» **EXERCISE TASK**: Copy the records below line for line, with no changes, and leave out the pictures.

Records for locating words and elements
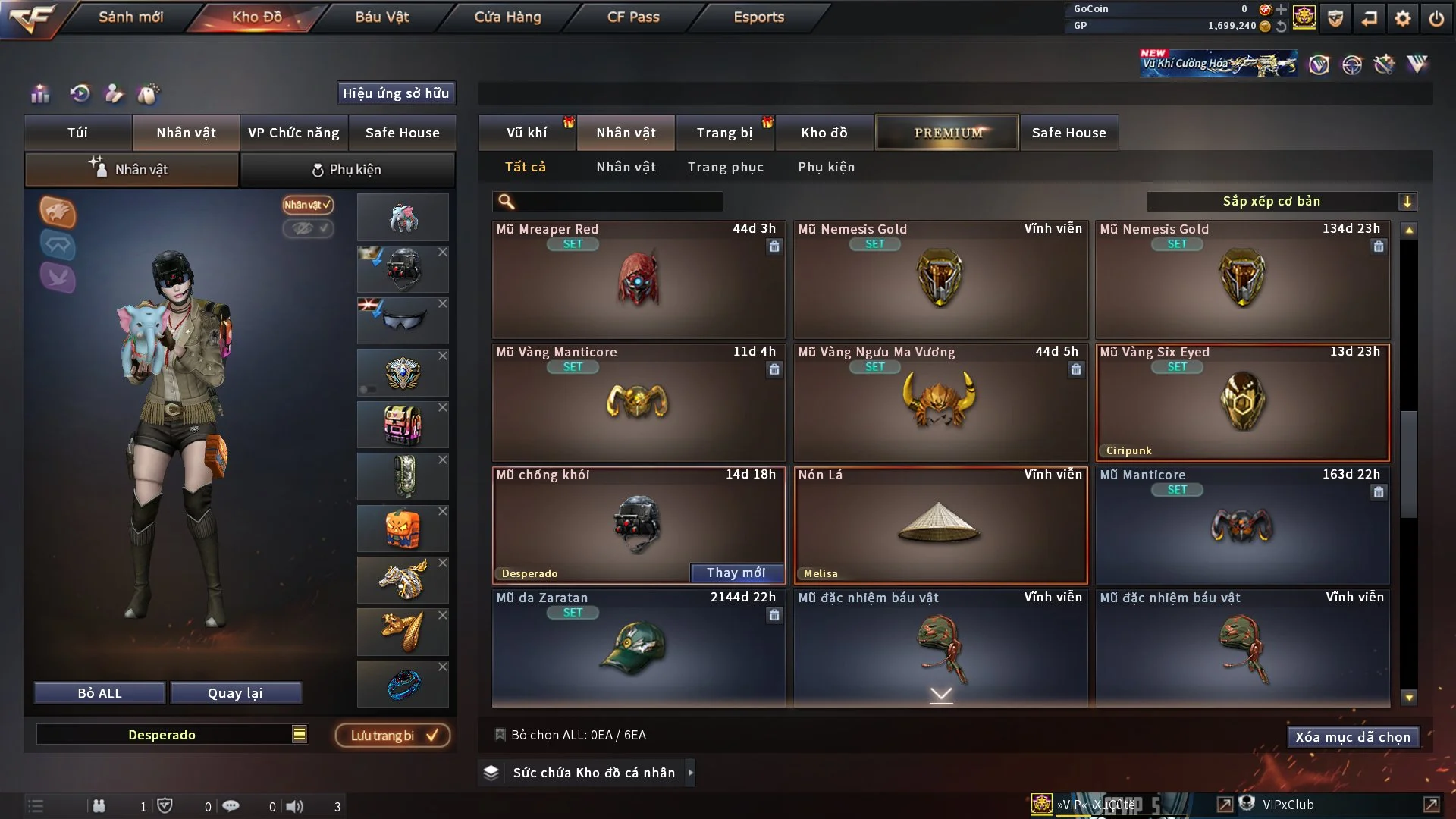Click the item search field
The image size is (1456, 819).
tap(618, 202)
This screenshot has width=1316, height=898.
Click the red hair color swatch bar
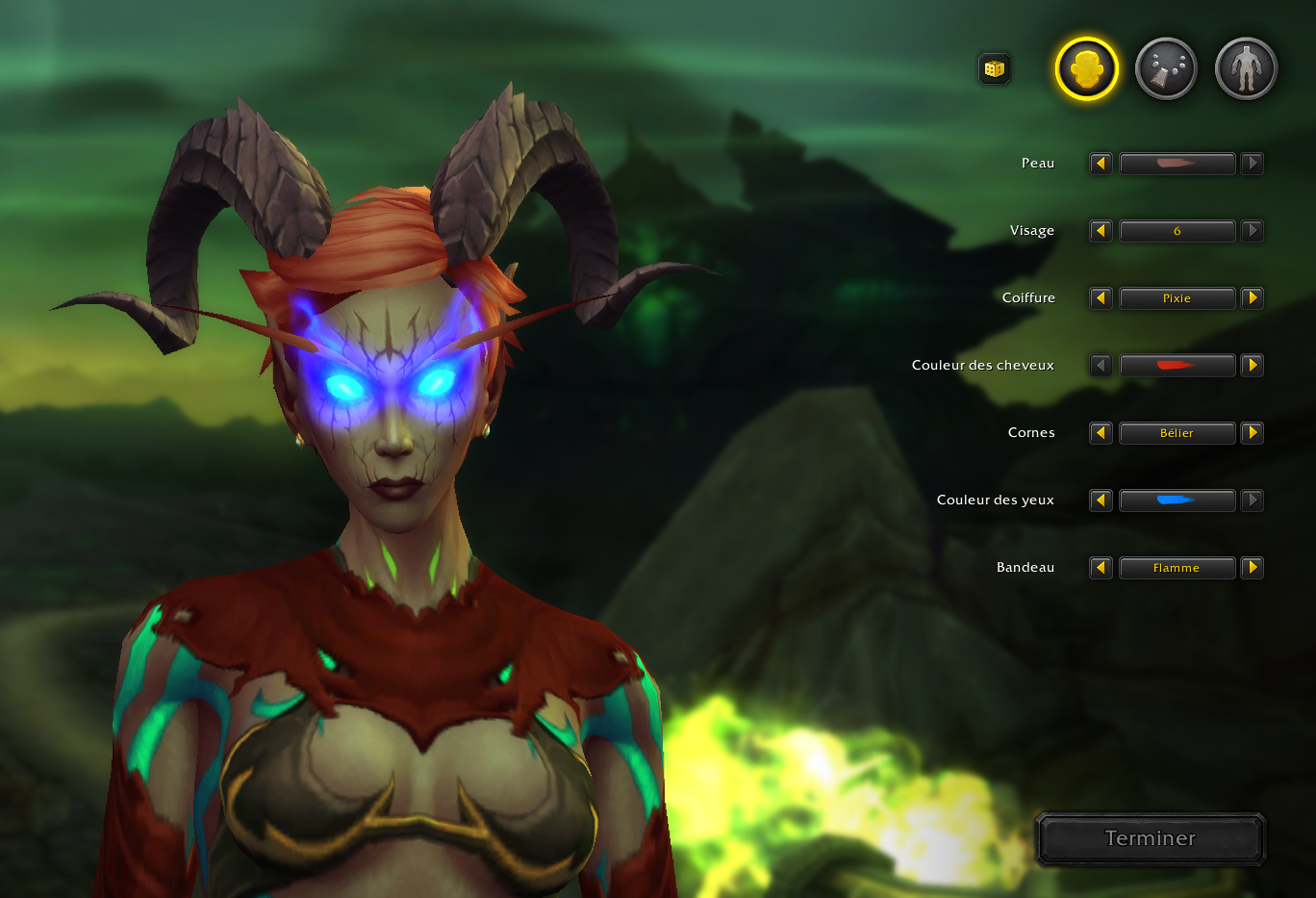1177,366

» **SOLUTION**:
Click the item search field
The image size is (1456, 819).
tap(618, 202)
This screenshot has width=1316, height=898.
Click the red hair color swatch bar
1177,366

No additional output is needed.